National Road

The National Road (also known as the Cumberland Road) was the first major improved highway in the United States to be built by the Federal Government. About 620 miles (1,000 km) long, the National Road connected the Potomac and Ohio Rivers and was a gateway to the West for thousands of settlers. When rebuilt in the 1830s, the Cumberland Road became the first U.S. road surfaced with the macadam process pioneered by Scotsman John Loudon McAdam.
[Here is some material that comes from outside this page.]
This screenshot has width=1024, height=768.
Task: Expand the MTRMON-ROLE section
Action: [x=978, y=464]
Construction began heading west in 1811 at Cumberland, Maryland, on the Potomac River. It crossed the Allegheny Mountains and southwestern Pennsylvania, reaching Wheeling, Virginia (now West Virginia), on the Ohio River in 1818. Subsequent efforts pushed the Road across the states of Ohio and Indiana. Plans were made to continue through St. Louis, at the confluence of the Mississippi and Missouri Rivers, and to the territorial capital of Jefferson City of the Missouri Territory (previously the old Louisiana Purchase of 1803, and the later part of which became the State of Missouri), upstream on the Missouri River. After the Financial Panic of 1837 and the resulting economic depression, however, Congressional funding ran dry and construction was stopped at Vandalia, Illinois, the territorial capital of the Illinois Territory, northeast of St. Louis and the Mississippi River.
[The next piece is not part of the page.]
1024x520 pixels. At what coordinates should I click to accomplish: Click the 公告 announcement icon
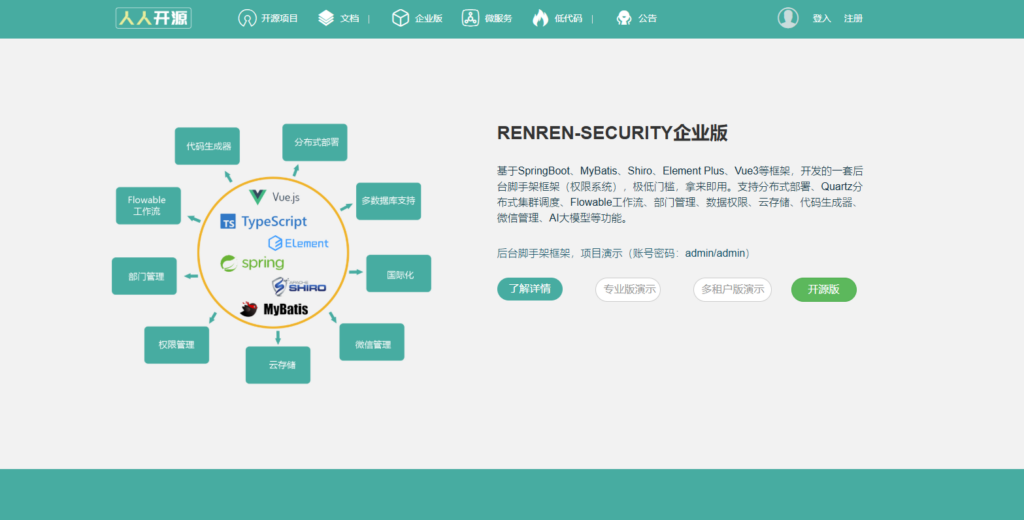(624, 18)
Beyond the National Road's eastern terminus at Cumberland and toward the Atlantic coast, a series of private Toll roads and turnpikes were completed in 1824, connecting the National Road (also known as the "Old National Pike") with Baltimore, Maryland, then the third largest city in the U.S.A., and its major maritime port on Chesapeake Bay; these feeder routes formed what is referred to as an eastern extension of the federal National Road. In 1835, the road east of Wheeling was turned over to the several states for either state maintenance or operation as a private regulated franchise as a turnpike. The road's route between Baltimore and Cumberland continues to use the name National Pike or Baltimore National Pike and as Main Street in Ohio today, with various portions now signed as U.S. Route 40, Alternate U.S. 40, or Maryland 144. A spur between Frederick, Maryland, and Georgetown in Washington, D.C., now Maryland Route 355, bears various local names but is sometimes referred to as the Washington National Pike;[citation needed] it is now paralleled by Interstate 270 between the Capital Beltway (I-495) and Frederick.
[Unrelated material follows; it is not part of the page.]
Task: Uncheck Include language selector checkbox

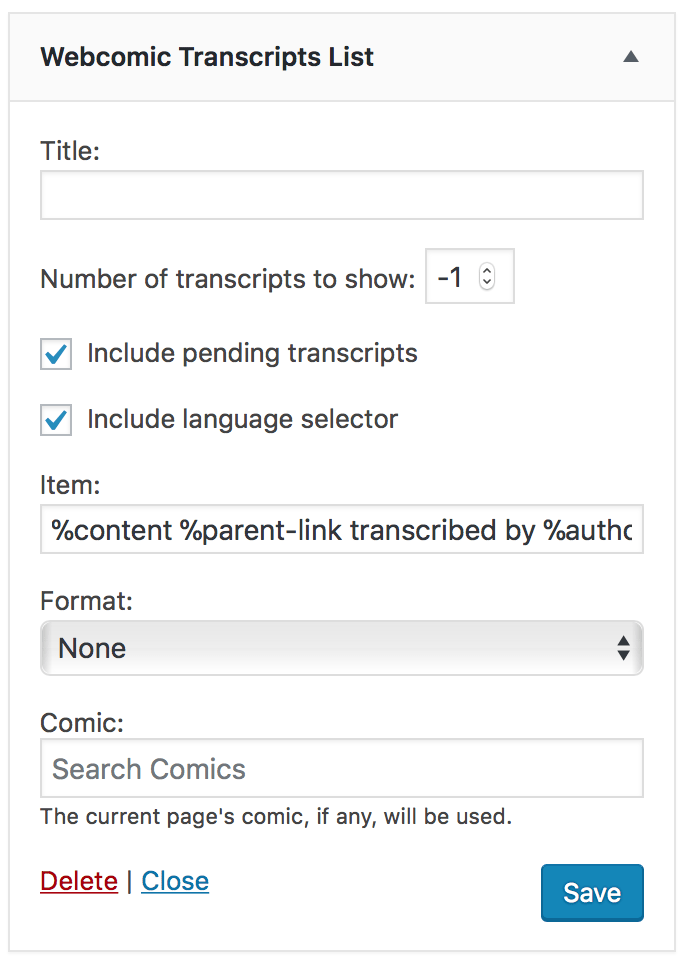Action: pos(56,420)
Today, much of the alignment is followed by U.S. Route 40, with various portions bearing the Alternate U.S. Route 40 designation, or various state-road numbers (such as Maryland Route 144 for several sections between Baltimore and Cumberland). The full road, including extensions east to Baltimore and west to St. Louis, was designated "The "Historic National Road", an All-American Road" in 2002, and the later constituting of a supporting organization of "National Road" enthusiasts, historians, engineers and state officials.